La centrale de Borssele repeinte par Greenpeace © AFP

Des centrales nucléaires pour sauver le climat ?

Muriel Lefevre

Les Pays-Bas voudraient construire une nouvelle centrale nucléaire. Cette décision, tel un lapin blanc sorti d’un chapeau, serait la seule façon de respecter les objectifs de l’accord de Paris. Vraiment ?

Alors que partout en Europe, on vise plutôt la sortie du nucléaire, nos voisins bataves semblent se lancer dans le cheminent inverse. Dijkhoff, le chef de file du VVD, le parti libéral hollandais, a jeté comme un froid lorsqu’il a annoncé dans les colonnes du Nieuwsuur que les Pays-Bas devraient réinvestir dans l’énergie nucléaire. Il le martèle: si l’on souhaite vraiment répondre aux objectifs fixés pour le climat à Paris, sans l’énergie nucléaire, point de salut. « Aucune chance d’être climatiquement neutre sans cela. Et en ce qui me concerne, je souhaite qu’on entame au plus vite sa construction », conclut-il encore.

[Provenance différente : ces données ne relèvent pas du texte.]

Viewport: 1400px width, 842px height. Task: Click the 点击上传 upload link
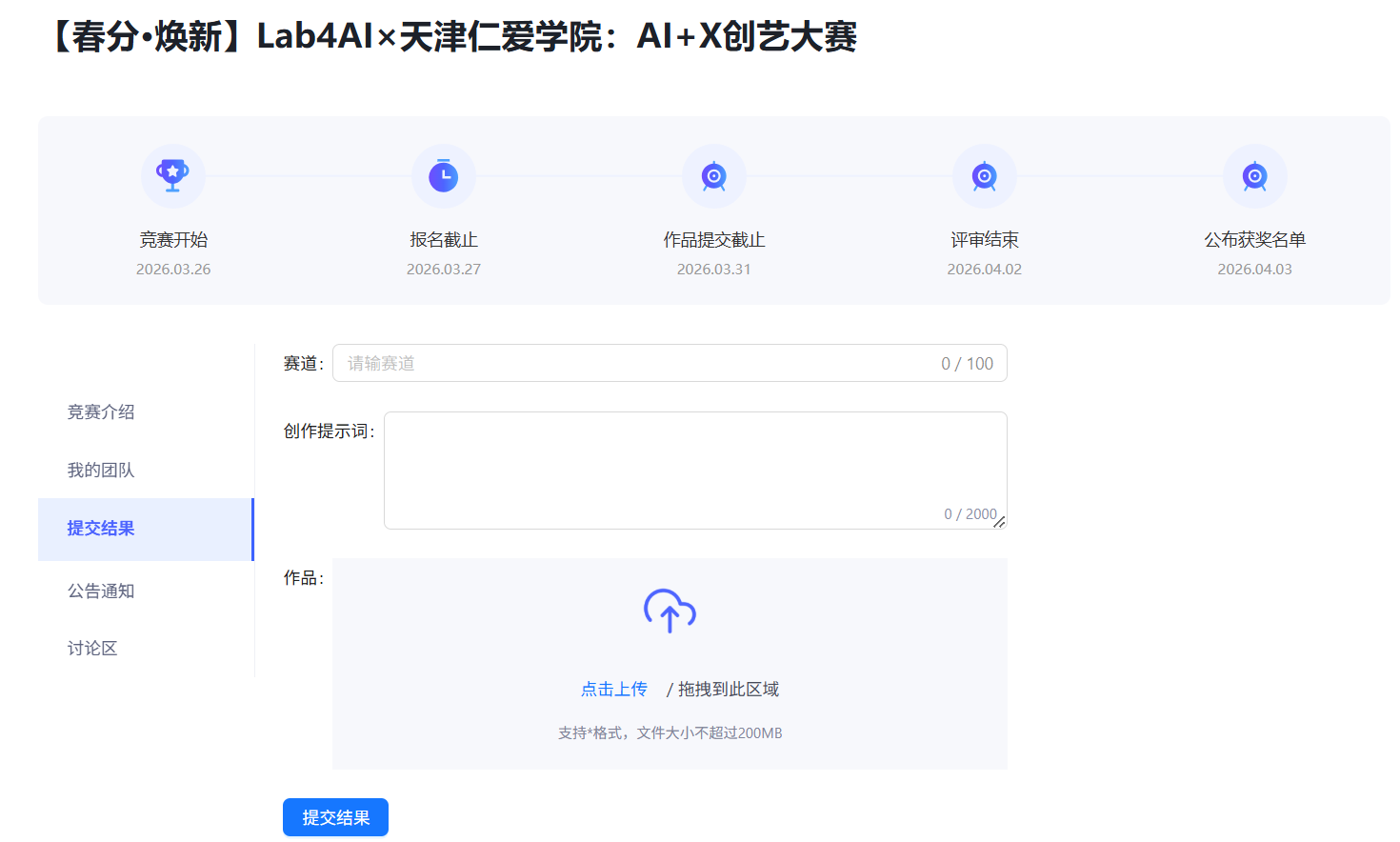point(613,688)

Le rapport du Giec paru en octobre préconise des transformations sans précédent à l’échelle mondiale si l’on veut faire baisser les émissions à effet de serre

Pour qu’il y ait un recul massif d’émissions, il faudra « une transition rapide et de grande portée en matière d’énergies, d’usage des sols, de transports, bâtiment et systèmes industriels », un mouvement « sans précédent » car impliquant tous ces secteurs à la fois. Les énergies renouvelables devraient passer de 20 à 70% de la production électrique au milieu du siècle, la part du charbon serait réduite à poussière, la demande d’énergie devra baisser, l’efficacité énergétique croître… L’industrie devra réduire ses émissions de CO2 de 75-90% d’ici 2050 par rapport à 2010 (comparé à 50-80% pour 2°), les transports passer aux énergies bas carbone (35-65% en 2050 contre moins de 5% en 2020). Selon le rapport, quelque 2.400 mds de dollars d’investissements annuels seront nécessaires entre 2016 et 2035 pour la transformation des systèmes énergétiques, soit 2,5% du PIB mondial. Un coût qu’il faut mettre en regard avec le coût, bien plus élevé, de l’inaction, soulignent les scientifiques.

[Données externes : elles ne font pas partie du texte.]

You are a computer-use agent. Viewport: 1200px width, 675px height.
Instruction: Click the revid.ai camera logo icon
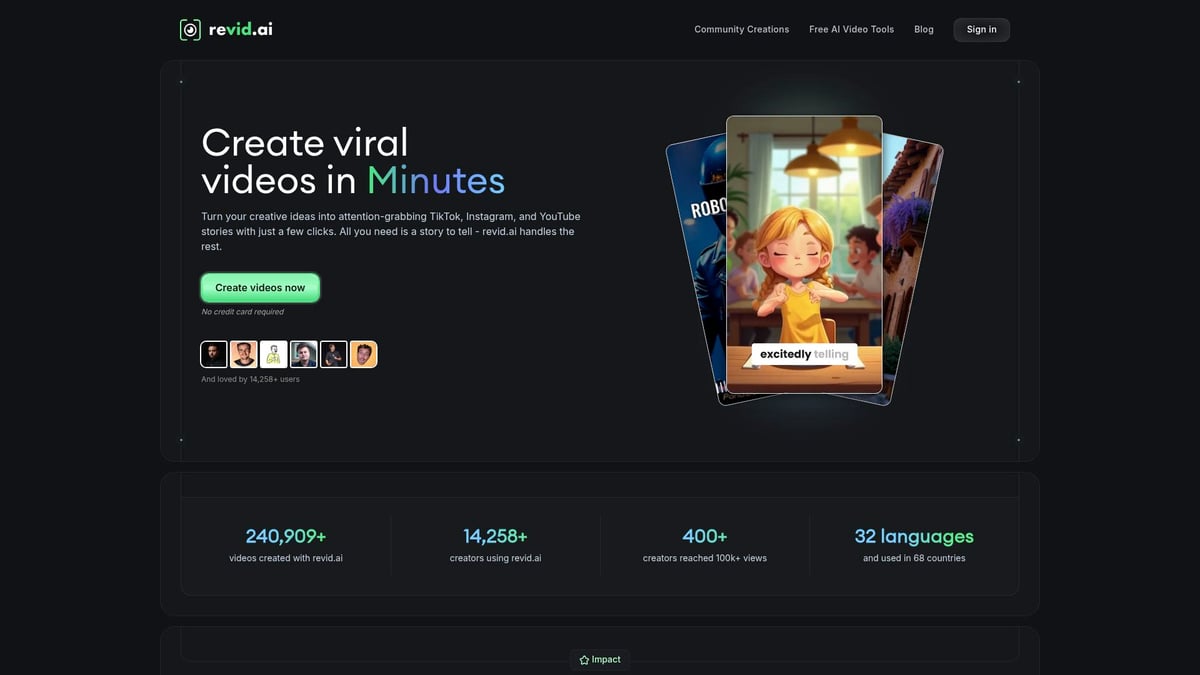[190, 29]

Une sortie qui peut surprendre, mais qui ne sort pas de nulle part puisqu’elle s’appuie sur une étude du renommé Massachusetts Institute of Technology parue en septembre dit De Standaard. Celle-ci démontrait que sans l’énergie nucléaire, les problèmes climatiques seraient encore beaucoup plus difficiles et coûteux à résoudre. Or il se trouve que les Pays-Bas ont longtemps été les mauvais élèves de l’Europe avec des investissements dans les énergies renouvelables à la traîne. Les éoliennes ont toujours été violemment conspuées par une bonne partie de la population et on s’est trop longtemps contenté de l’importante réserve de gaz naturel situé à Groningen. Mais les choses changent. Suite à un long mouvement de révolte citoyen, le robinet de cette réserve de gaz que l’on pensait intarissable va se fermer et le gouvernement n’a d’autre choix que de s’atteler, dans l’urgence, à un véritable et ambitieux plan climatique.

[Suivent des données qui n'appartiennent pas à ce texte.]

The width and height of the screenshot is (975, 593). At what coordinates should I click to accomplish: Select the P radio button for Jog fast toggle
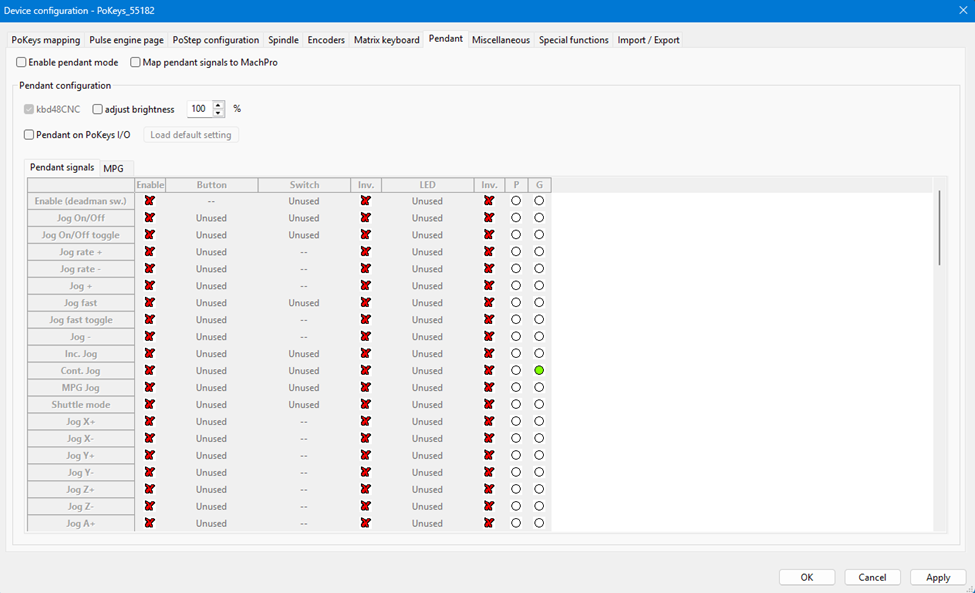(516, 320)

Les émissions de gaz à effet de serre devront être réduites de moitié, par rapport à 1990, d’ici 2030. D’ici 2050, celles-ci devraient même être réduites de 95 %. Suite à un jugement, le gouvernement a même été condamné, en appel, à réduire ses émissions de 25 % d’ici 2020. Cela sanction est la conclusion d’une procédure historique intentée par une ONG Urgenda, active dans la défense de l’environnement, qui représentait 900 Néerlandais. La Cour d’appel de La Haye a affirmé que l’Etat agissait « illégalement » et faisait « trop peu pour prévenir un changement climatique dangereux ». Les Pays-Bas sont en effet particulièrement vulnérables aux conséquences du changement climatique, une partie du pays se trouvant en dessous du niveau de la mer.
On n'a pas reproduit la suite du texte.